What you need to do — Please return every line of the records below that holds the word "width".

Dataset content —

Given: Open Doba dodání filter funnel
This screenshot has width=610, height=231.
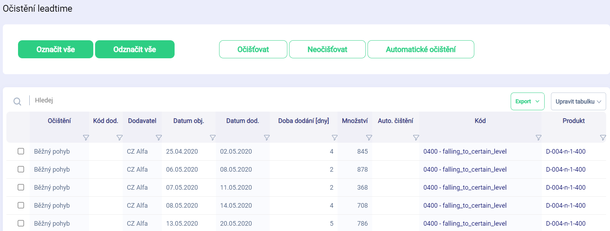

==

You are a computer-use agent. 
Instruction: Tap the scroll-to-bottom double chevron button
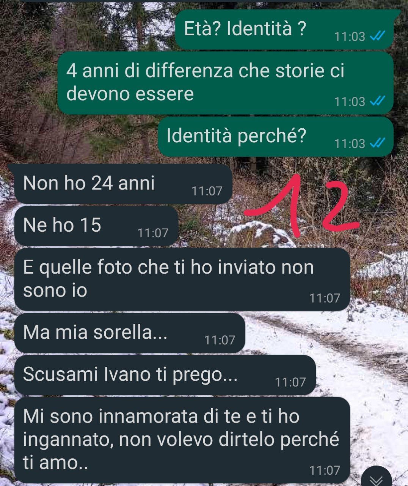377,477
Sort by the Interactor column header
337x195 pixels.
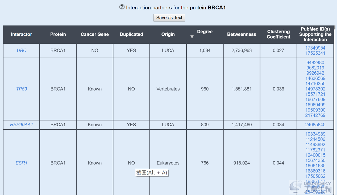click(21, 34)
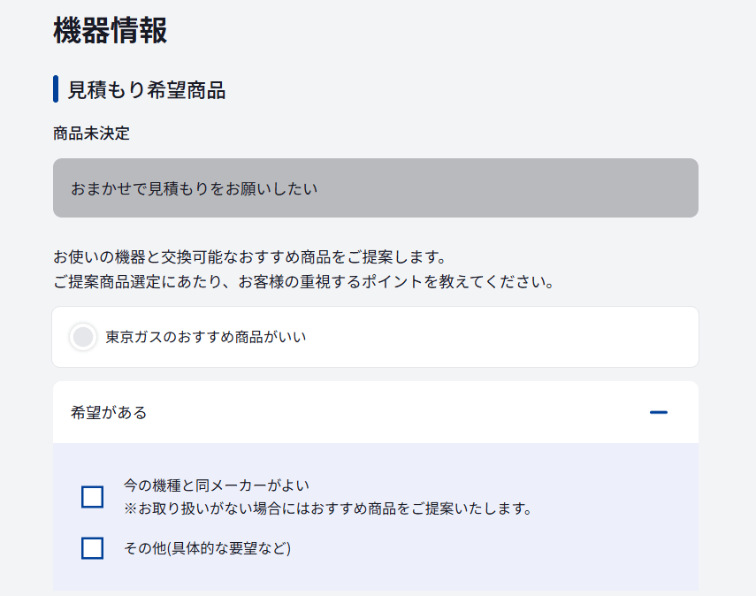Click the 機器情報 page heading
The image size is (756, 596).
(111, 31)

---

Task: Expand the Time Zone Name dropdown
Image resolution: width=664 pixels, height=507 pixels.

Solution for this problem —
This screenshot has width=610, height=231.
Image resolution: width=664 pixels, height=507 pixels.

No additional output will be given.